> Task to complete: All lines in the data below carrying the string "computer" are to be located and copied.
── Record extracts ──
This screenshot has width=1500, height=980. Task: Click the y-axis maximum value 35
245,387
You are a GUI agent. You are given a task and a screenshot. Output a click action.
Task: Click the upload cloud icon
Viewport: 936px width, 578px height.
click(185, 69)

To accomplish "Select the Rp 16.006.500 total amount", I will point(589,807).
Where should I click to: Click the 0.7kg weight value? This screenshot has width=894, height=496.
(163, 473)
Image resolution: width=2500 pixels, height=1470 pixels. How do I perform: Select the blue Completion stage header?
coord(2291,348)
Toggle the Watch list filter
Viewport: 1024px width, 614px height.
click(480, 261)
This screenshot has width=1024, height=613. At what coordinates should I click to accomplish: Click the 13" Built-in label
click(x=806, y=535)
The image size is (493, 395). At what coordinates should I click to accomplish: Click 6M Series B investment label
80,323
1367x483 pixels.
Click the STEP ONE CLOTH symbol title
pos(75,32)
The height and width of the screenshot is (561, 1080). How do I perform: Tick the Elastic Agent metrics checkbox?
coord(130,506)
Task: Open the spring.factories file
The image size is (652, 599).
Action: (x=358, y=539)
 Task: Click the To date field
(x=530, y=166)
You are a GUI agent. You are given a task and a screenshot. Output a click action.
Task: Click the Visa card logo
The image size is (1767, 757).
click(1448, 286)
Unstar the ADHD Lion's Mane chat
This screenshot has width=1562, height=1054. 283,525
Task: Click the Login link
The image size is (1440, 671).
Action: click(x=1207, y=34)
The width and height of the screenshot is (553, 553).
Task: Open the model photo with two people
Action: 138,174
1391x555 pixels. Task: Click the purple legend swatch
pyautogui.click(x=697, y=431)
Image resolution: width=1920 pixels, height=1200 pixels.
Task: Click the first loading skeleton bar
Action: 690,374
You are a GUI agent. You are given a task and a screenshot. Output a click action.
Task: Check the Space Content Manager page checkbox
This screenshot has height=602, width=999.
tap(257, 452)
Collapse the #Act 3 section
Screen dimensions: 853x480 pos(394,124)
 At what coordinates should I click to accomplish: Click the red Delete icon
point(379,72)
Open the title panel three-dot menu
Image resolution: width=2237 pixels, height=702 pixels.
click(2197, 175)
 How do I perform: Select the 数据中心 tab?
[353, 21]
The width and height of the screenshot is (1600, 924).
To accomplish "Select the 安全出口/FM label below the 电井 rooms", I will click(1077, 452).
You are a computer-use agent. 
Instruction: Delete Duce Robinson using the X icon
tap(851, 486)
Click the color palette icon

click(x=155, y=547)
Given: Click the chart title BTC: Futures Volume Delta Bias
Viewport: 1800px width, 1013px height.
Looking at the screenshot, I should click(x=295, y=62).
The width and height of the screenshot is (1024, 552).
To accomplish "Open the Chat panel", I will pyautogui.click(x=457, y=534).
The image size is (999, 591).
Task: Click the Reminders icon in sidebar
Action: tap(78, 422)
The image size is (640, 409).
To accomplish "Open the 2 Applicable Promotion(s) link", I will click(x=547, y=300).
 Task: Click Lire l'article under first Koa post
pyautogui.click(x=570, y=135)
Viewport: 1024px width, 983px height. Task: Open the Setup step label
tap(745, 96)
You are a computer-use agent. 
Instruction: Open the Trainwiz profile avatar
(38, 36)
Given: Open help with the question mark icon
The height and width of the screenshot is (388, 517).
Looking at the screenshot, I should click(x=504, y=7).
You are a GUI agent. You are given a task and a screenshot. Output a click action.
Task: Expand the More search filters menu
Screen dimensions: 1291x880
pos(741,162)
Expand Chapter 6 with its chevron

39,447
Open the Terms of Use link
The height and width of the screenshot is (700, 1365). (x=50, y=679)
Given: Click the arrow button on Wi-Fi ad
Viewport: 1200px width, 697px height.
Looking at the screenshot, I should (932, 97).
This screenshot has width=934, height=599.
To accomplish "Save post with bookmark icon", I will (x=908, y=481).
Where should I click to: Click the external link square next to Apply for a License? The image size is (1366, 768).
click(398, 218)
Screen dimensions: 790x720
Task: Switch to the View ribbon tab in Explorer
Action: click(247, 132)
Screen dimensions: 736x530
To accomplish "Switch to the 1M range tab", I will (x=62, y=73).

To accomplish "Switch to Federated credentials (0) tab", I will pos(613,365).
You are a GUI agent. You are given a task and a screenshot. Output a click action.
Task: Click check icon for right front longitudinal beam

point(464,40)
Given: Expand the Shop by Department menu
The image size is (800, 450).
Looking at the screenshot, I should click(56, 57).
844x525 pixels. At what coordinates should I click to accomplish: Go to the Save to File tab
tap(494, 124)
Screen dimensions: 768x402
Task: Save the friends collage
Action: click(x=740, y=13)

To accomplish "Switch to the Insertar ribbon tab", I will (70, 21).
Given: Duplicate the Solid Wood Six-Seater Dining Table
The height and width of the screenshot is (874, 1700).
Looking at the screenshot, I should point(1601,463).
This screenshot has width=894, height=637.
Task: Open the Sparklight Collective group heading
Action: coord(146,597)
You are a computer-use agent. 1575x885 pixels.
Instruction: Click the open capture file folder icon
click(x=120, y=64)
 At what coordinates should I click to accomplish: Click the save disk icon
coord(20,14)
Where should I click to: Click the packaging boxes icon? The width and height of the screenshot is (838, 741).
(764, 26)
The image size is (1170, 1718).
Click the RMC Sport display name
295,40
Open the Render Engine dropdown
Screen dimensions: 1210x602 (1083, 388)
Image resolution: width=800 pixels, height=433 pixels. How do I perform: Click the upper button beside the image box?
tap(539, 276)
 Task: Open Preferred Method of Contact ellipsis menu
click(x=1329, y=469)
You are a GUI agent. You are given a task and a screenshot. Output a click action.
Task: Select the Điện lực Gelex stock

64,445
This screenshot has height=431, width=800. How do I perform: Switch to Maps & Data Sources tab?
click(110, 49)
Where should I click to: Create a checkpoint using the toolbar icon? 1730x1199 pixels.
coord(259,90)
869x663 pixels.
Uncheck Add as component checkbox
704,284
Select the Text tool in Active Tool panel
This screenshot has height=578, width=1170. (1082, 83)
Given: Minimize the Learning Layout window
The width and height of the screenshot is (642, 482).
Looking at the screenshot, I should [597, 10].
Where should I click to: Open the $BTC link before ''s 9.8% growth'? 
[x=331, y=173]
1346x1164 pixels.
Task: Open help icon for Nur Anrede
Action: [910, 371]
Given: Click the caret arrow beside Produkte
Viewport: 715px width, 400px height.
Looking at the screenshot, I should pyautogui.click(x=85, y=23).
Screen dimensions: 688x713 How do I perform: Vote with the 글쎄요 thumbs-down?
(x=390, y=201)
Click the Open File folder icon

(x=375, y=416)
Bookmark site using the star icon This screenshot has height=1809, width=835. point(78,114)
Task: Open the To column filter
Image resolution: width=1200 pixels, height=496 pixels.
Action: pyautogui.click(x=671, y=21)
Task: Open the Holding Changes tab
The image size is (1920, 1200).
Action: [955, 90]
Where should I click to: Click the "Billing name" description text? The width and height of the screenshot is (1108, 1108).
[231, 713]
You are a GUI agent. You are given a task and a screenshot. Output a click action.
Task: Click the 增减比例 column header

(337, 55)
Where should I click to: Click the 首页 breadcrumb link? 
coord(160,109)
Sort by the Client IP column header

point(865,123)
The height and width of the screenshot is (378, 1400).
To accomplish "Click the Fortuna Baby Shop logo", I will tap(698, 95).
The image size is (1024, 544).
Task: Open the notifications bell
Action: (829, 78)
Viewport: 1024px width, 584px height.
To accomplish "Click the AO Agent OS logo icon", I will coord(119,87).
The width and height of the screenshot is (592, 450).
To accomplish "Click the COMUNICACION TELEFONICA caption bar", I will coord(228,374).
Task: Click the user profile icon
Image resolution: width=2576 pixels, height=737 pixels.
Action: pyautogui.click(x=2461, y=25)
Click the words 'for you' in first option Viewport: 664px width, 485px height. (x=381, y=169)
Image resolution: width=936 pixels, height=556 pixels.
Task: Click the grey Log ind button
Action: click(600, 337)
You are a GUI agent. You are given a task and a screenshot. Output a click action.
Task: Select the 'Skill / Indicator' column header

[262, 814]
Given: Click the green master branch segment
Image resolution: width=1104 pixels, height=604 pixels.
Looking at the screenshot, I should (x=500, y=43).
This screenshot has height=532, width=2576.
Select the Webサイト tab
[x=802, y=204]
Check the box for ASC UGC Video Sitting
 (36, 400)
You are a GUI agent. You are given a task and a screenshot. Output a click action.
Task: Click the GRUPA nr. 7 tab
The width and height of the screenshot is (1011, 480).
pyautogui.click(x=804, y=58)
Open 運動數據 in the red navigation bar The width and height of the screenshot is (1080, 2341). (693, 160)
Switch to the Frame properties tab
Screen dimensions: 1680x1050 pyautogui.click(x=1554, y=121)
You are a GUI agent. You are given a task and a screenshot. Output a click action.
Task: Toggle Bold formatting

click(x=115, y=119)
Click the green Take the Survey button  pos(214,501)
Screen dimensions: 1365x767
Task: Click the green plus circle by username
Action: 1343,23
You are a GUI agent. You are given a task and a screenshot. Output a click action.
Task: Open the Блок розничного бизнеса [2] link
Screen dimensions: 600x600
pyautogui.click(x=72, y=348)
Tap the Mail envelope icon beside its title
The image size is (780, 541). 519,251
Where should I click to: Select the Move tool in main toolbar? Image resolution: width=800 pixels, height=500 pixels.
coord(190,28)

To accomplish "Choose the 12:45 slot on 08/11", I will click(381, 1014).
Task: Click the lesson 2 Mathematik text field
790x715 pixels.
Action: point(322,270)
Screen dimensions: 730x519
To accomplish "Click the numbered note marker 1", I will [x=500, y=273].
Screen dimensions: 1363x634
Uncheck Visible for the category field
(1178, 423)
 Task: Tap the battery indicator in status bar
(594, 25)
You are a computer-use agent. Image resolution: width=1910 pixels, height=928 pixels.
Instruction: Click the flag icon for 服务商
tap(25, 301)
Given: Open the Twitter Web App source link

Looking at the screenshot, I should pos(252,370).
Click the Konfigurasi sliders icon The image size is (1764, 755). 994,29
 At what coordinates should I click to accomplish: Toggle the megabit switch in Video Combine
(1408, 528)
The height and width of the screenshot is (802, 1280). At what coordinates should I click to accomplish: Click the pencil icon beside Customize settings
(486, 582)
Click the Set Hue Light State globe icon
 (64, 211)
───
> Response box:
You are a computer-use agent. 
You are a computer-use agent. 
You are a computer-use agent. 1575x885 pixels.
You are a computer-use agent. Image resolution: width=1910 pixels, height=928 pixels.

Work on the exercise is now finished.